Count how many of the lines below contain the string "button", treating uppercase and lowercase as different. Reply with the number alone.
[BEGIN]
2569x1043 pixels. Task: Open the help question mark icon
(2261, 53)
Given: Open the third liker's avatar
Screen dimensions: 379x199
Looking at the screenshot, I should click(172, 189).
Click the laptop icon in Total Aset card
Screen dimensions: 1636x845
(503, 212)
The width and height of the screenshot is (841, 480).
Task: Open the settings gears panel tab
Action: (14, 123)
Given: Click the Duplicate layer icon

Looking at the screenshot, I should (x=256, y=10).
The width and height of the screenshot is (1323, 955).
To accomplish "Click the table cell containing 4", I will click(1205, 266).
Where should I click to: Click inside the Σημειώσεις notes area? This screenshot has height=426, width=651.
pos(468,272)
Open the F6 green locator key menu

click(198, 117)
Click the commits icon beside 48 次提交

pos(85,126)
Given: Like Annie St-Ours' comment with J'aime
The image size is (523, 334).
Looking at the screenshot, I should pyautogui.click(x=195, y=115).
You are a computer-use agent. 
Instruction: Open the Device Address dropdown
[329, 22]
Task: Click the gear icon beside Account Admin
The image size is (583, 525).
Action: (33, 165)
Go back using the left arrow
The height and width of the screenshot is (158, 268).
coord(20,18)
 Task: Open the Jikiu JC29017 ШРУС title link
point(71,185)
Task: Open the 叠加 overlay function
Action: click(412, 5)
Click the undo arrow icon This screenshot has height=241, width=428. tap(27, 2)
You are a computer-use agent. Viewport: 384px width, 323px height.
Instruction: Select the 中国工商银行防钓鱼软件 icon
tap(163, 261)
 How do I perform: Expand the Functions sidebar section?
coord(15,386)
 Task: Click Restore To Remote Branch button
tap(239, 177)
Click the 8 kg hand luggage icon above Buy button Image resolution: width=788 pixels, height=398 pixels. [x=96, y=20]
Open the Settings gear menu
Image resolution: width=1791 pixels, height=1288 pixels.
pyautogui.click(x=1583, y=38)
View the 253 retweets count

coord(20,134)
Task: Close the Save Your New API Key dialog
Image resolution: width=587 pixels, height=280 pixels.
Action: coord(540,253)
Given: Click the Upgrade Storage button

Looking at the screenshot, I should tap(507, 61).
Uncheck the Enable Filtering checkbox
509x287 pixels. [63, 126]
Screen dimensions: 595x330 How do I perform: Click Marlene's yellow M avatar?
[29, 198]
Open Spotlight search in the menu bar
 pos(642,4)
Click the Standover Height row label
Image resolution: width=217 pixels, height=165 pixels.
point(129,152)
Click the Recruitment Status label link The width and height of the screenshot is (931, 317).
[END]
▶ Solved problem: 3